§ **SUPPLIED MATERIAL**
Start of Block
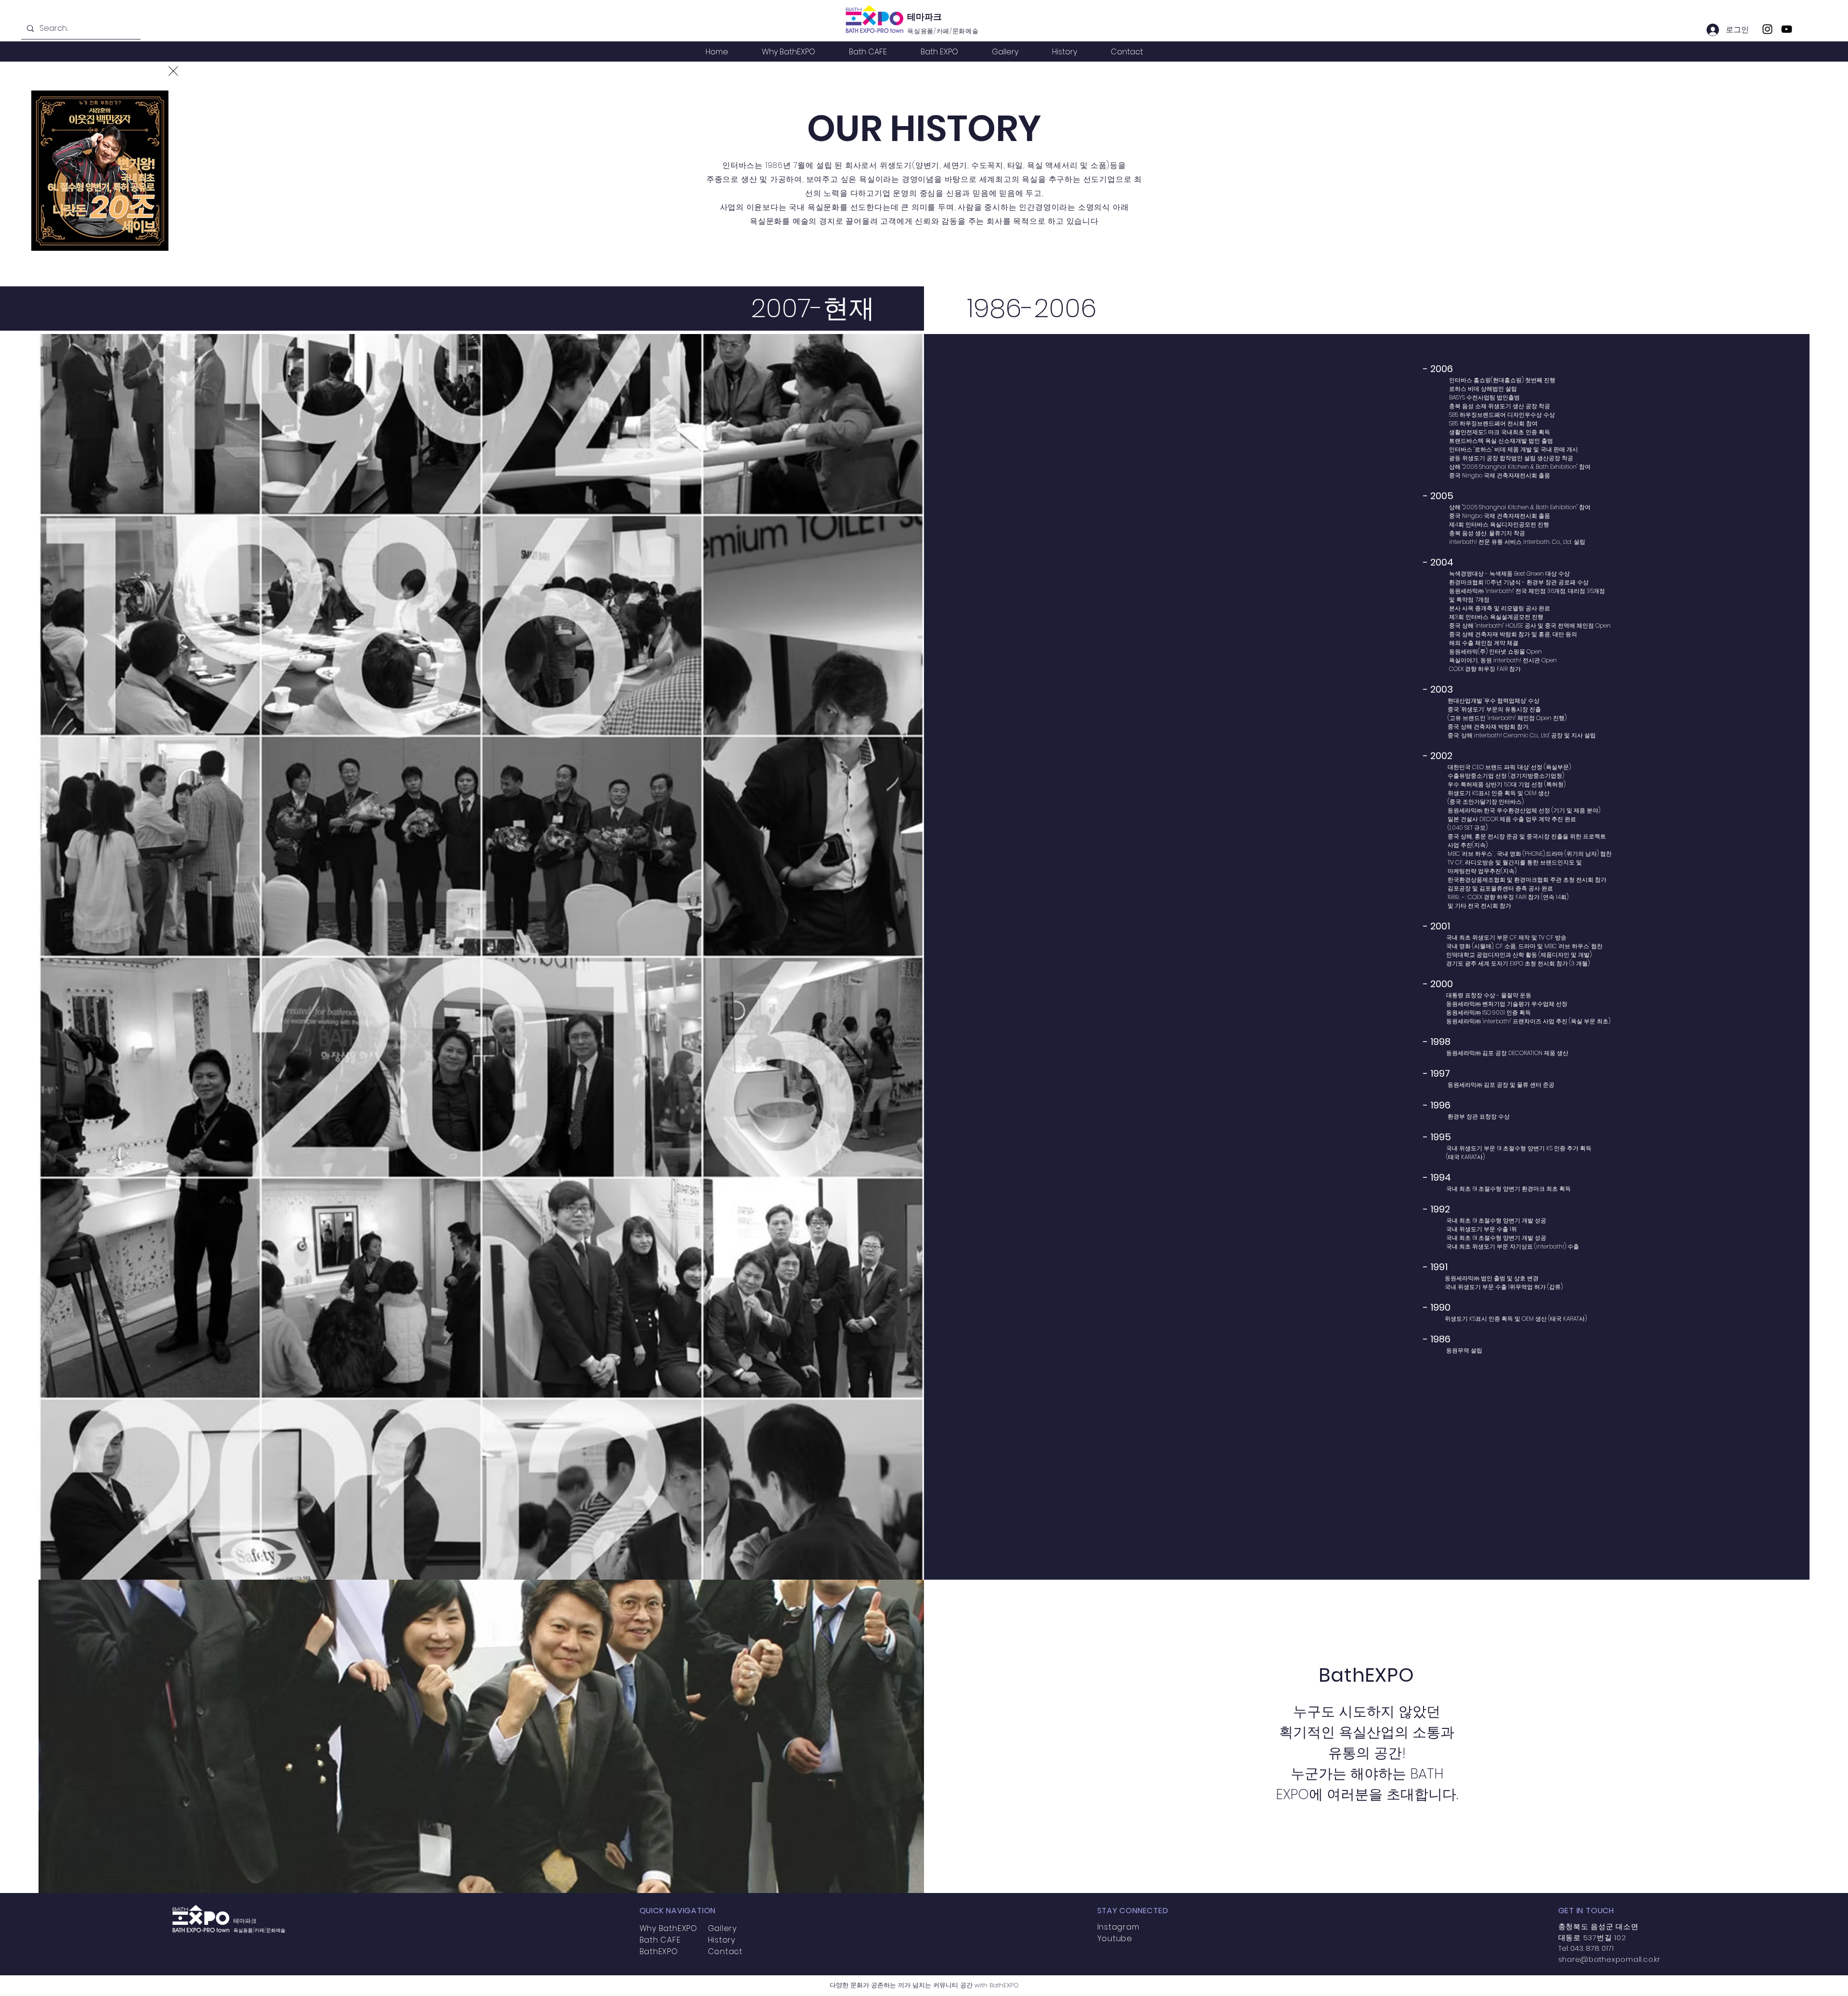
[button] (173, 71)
End of Block
Start of Block
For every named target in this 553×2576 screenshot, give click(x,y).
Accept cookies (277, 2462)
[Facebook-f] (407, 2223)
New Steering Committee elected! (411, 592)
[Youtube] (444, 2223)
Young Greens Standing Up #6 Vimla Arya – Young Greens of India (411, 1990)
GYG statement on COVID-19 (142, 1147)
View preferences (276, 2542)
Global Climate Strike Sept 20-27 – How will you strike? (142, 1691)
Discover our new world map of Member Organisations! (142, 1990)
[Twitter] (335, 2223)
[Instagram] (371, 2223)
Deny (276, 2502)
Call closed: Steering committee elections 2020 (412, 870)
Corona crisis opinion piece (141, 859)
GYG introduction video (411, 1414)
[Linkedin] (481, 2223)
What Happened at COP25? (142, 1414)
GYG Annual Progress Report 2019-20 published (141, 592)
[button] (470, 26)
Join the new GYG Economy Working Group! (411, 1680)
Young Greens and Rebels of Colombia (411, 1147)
End of Block
Since only part of the listing is wanted, copy exactly the lines from the one holding "Accept cookies (277, 2462)" to the one holding "Young Greens and", both included.

§ **SOLUTION TO THIS EXERCISE**
Accept cookies (277, 2462)
[Facebook-f] (407, 2223)
New Steering Committee elected! (411, 592)
[Youtube] (444, 2223)
Young Greens Standing Up #6 Vimla Arya – Young Greens of India (411, 1990)
GYG statement on COVID-19 (142, 1147)
View preferences (276, 2542)
Global Climate Strike Sept 20-27 – How will you strike? (142, 1691)
Discover our new world map of Member Organisations! (142, 1990)
[Twitter] (335, 2223)
[Instagram] (371, 2223)
Deny (276, 2502)
Call closed: Steering committee elections 2020 (412, 870)
Corona crisis opinion piece (141, 859)
GYG introduction video (411, 1414)
[Linkedin] (481, 2223)
What Happened at COP25? (142, 1414)
GYG Annual Progress Report 2019-20 published (141, 592)
[button] (470, 26)
Join the new GYG Economy Working Group! (411, 1680)
Young Greens and Rebels of Colombia (411, 1147)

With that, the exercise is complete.